Je vois ce que sont les autres communautés en Belgique, ils ont une certaine approche avec les autorités belges, car il faut être présent dans certains endroits. Donc le déficit de communication a été la responsabilité de l’Algérie, mais je pense que c’est parce que c’est culturel : l’Algérien sait ce qu’il a et n’a pas besoin de s’en vanter.

On a pourtant une culture très diversifiée, chaque région a sa propre spécificité, que ce soit au niveau culinaire, vestimentaire, linguistique ou musical. Il y a autant de régions qu’il y a de spécificités culturelles. Mais on n’en parle pas, donc il y a des appropriations des uns et des autres.

Maintenant l’Algérie se réveille, et elle a de quoi se réveiller, elle a de la richesse. Aujourd’hui, elle doit travailler sa communication.

Aujourd’hui, comment décririez-vous la communauté algérienne en Belgique ?

Déjà, je trouve que c’est dommage qu’on ne fasse pas assez confiance à la diaspora qui a vécu toute sa vie en Belgique, connaît très bien les institutions, a fait ses études jusqu’à l’université, et a une expertise et une expérience de terrain.

En ce qui me concerne, je travaille dans une institution belge reconnue et appréciée, et je suis une Algérienne qui fait du militantisme actif. Je fais partie des gens qui peuvent faire le pont et être des intermédiaires, mais on ne nous reconnaît pas. On nous met presque à l’écart. Nous sommes aussi des ambassadeurs de notre pays.

Tant que nos autorités représentantes ne nous reconnaissent pas, comment voulez-vous qu’on avance et qu’on puisse donner une bonne image ?

Les citoyens de cette communauté, qui sont là depuis presque 80 ans, peuvent créer des ponts. Il y a des Algériens dans tous les secteurs en Belgique, ils ont des compétences à souhait. La communauté algérienne en Belgique se positionne bien, elle fait ce qu’il faut, ce n’est pas une communauté à problème en règle générale.

Vous travaillez depuis des années autour de la mémoire et des relations belgo-algériennes. Qu’essayez-vous de transmettre avec votre association LABA ?

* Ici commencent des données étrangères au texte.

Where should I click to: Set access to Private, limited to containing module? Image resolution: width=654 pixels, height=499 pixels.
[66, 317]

Mon association Les Amitiés Belgo-Algériennes (LABA) asbl est un projet porteur pour l’Algérie, pour l’image du pays et pour son histoire. Ça part d’un vécu personnel et d’un constat.

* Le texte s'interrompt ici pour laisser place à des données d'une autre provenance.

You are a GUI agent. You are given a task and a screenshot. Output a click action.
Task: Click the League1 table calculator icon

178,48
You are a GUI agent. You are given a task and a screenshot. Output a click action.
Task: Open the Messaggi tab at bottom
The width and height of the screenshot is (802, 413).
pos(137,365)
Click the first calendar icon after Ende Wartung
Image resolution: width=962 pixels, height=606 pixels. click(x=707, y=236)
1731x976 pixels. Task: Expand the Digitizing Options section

Comme je le disais, on ne nous connaît pas très bien. On est une minorité, donc électoralement, on n’est pas une masse importante. Mais on a un parcours différent des autres communautés étrangères en Belgique…

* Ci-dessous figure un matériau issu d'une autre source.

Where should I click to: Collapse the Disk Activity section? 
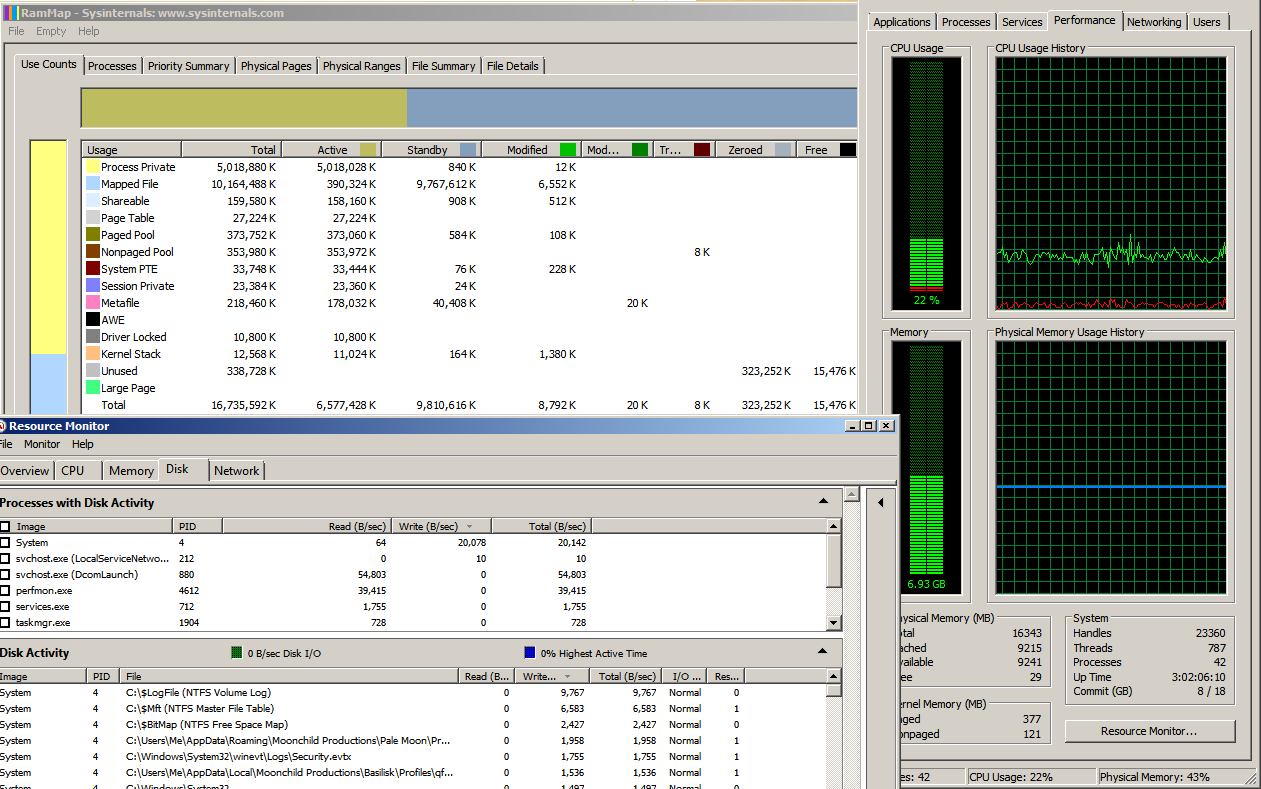pos(822,651)
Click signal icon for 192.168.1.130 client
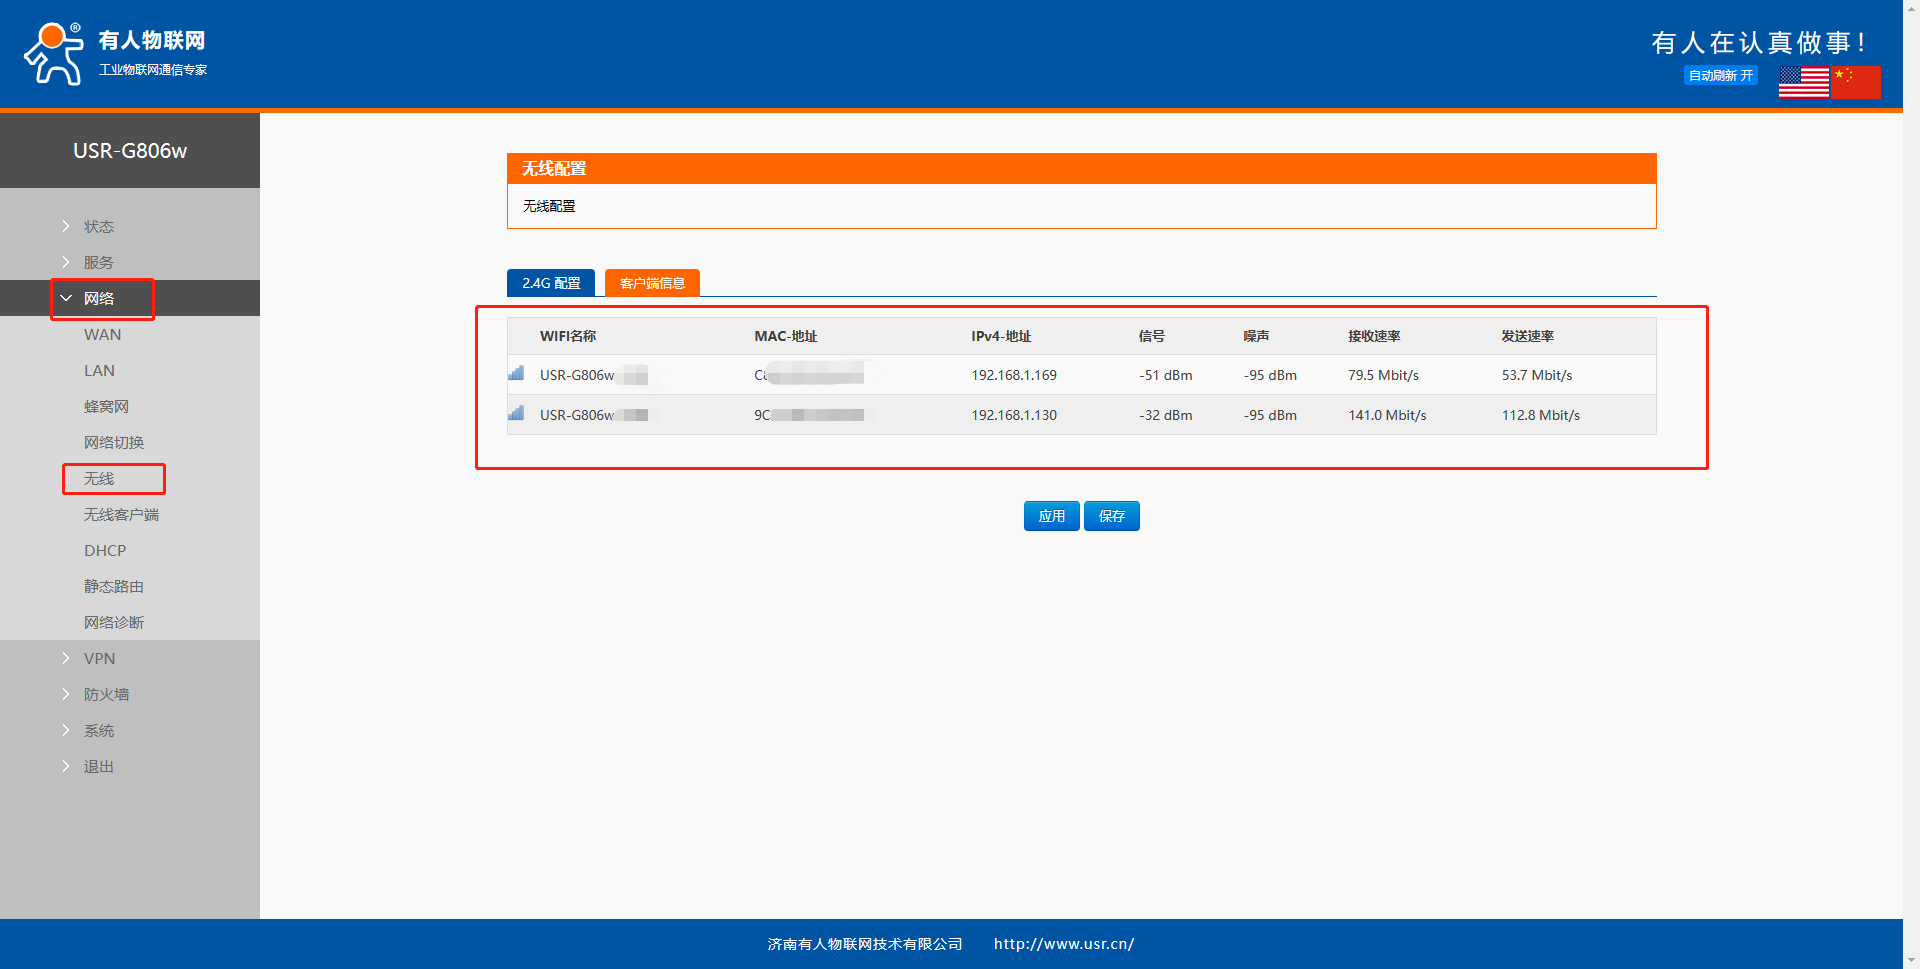 point(516,414)
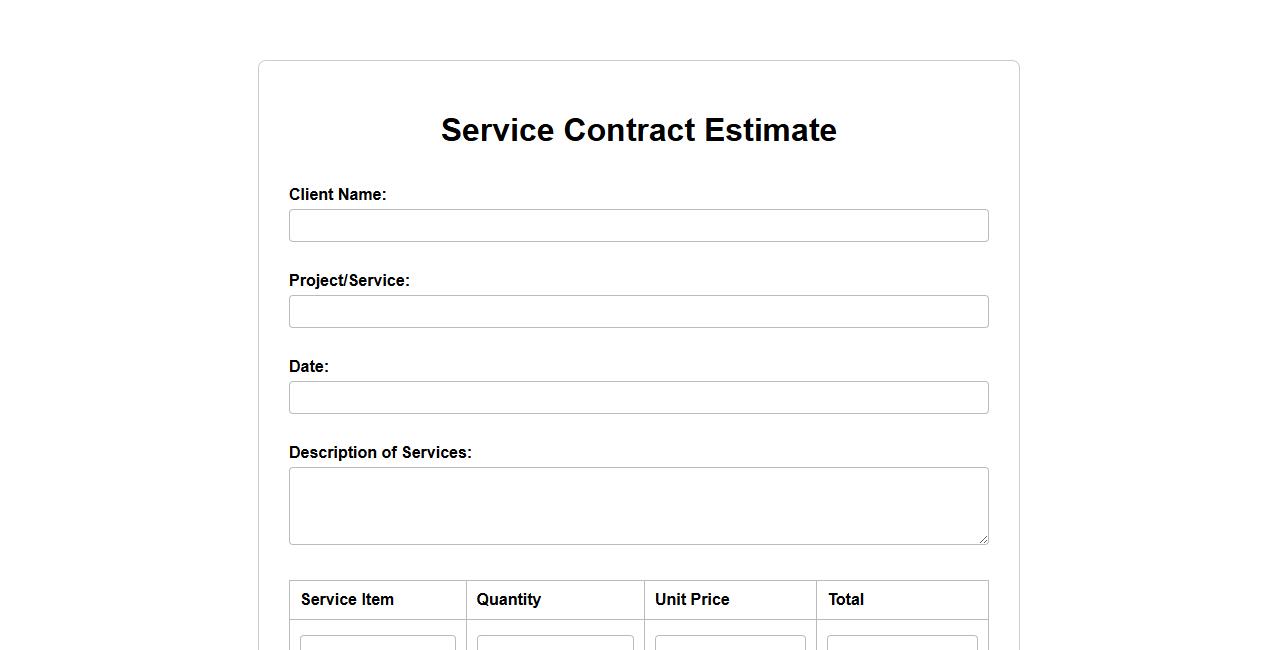Click the first row Total input
Viewport: 1278px width, 650px height.
(902, 643)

C’est par la culture qu’on fait passer des messages, même s’il y a aussi le côté business et économique. Ça serait bien aussi qu’on puisse exporter des produits, des matières premières, et un savoir-faire. 

J’insiste sur le fait qu’on doit nous respecter. Les autorités algériennes qui viennent nous représenter doivent être à l’image et à la hauteur de ce qu’on a vécu. On a subi le racisme et les discriminations. Ce passif, eux, ne le connaissent pas. On sait ce que c’est de vivre en Belgique.

La nouvelle génération et ceux qui viennent d’arriver d’Algérie ignorent que s’ils ont une certaine qualité de vie aujourd’hui, c’est parce qu’on s’est battus pour avoir tout ça. Rien n’est acquis.